Un 2002 di transizione, con una svolta forse da Natale e comunque dall'inizio dell'anno successivo. Poi, dal 2004, una ripresa vera e propria anche per l'alta gamma, che comprende le aziende eccellenti del made in Italy: dalla moda all'arredo-design, dal l'alimentare alla gioielleria-orologeria, dall'hotellerie ai motoscafi. Ieri a Milano, in occasione del decimo compleanno di Altagamma, le 43 imprese associate (fatturato di 11,5 miliardi di euro, di cui il 74,8% al l'export, con 3.500 punti vendita monomarca), hanno parlato del futuro.

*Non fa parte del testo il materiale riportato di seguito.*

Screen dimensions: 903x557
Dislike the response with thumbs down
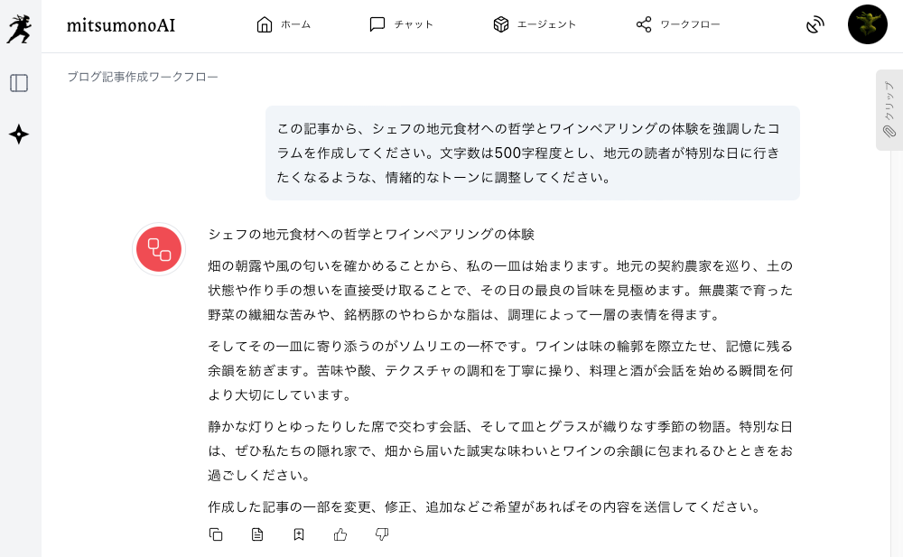(382, 534)
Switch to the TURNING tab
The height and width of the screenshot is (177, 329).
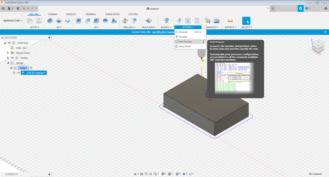tap(52, 14)
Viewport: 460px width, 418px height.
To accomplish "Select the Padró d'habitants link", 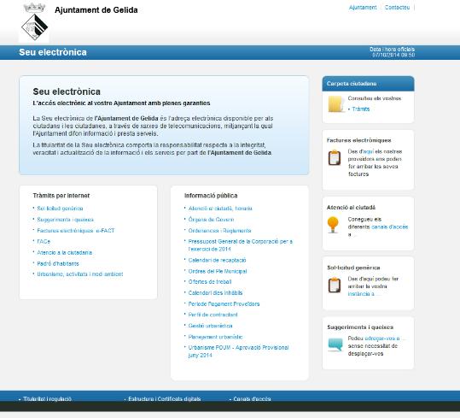I will point(58,263).
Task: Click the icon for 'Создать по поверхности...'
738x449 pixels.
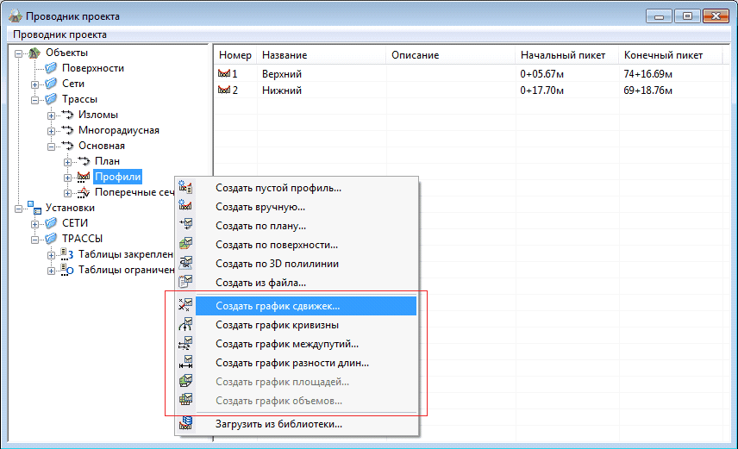Action: (x=185, y=245)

«Siamo alle prese, ha detto Francesco Trapani, amministratore delegato di Bulgari e vicepresidente di Altagamma, con l'incertezza economica mondiale, lo scoppio della bolla della new economy, i tragici eventi dell'11 settembre e, da ultimo, lo scandalo Enron. La ripresa del turismo, tuttora penalizzato, sarà indispensabile per un recupero a lungo termine: il 30% degli acquisti di prodotti di lusso avviene nell'ambito di viaggi al di fuori del proprio mercato di riferimento: di questi, il 10-15% sono giapponesi e il 7-8% americani. Comunque siamo ottimisti, seppur con cautela: secondo Deutsche Bank, i mercati tradizionali come Europa, Usa e Giappone registreranno una crescita del 4-5% annuo, mentre si aprono nuovi sbocchi che, pur pesando appena per il 10% del business, aumentano a ritmi del 40% l'anno, come Russia e Cina».

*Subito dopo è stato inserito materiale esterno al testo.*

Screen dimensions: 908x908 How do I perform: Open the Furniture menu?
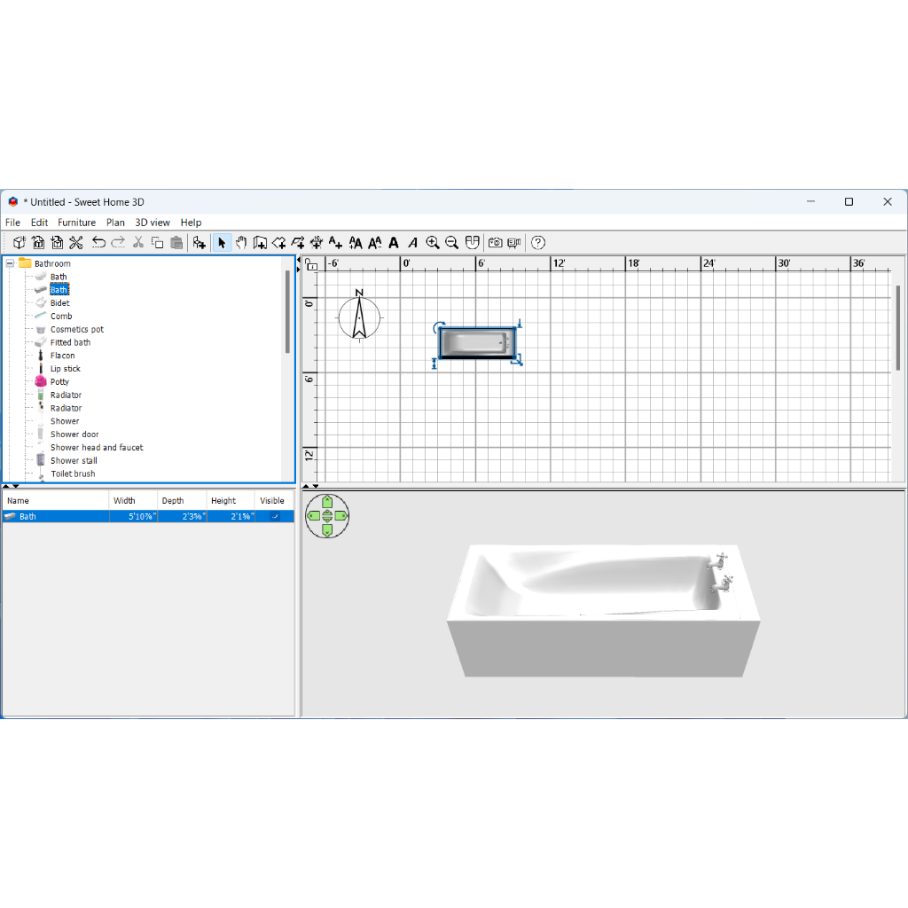(x=76, y=223)
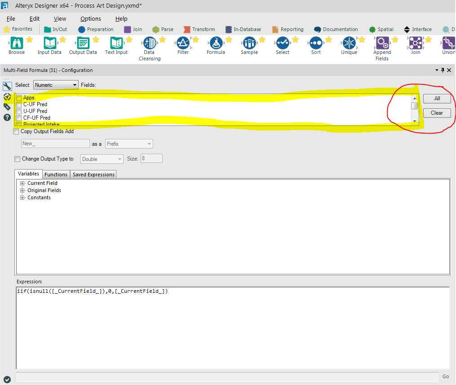
Task: Check the Apps field checkbox
Action: click(18, 98)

Altro tema critico è la contraffazione. «Va ribadita presso le sedi istituzionali, ha detto Santo Versace, amministratore delegato della Versace e fondatore di Altagamma, l'importanza di potere contare su regole rigide e applicate correttamente a tutela delle opportunità di sviluppo delle nostre imprese». Argomento caldeggiato pure da Carlo Guglielmi, a.d. di Fontana Arte: «La legge sulla proprietà di disegno industriale è ferma al Senato, ma le nuove norme servono al più presto. Non capisco perché chiediamo le impronte digitali a chi viene da certi Paesi e non chiediamo certificati per i prodotti: nel design i falsi cinesi sono arrivati a una tale sofisticazione che riproducono anche parti di prodotti esportati negli Usa e che rientrano in Europa con Iva inferiore. è inaccettabile».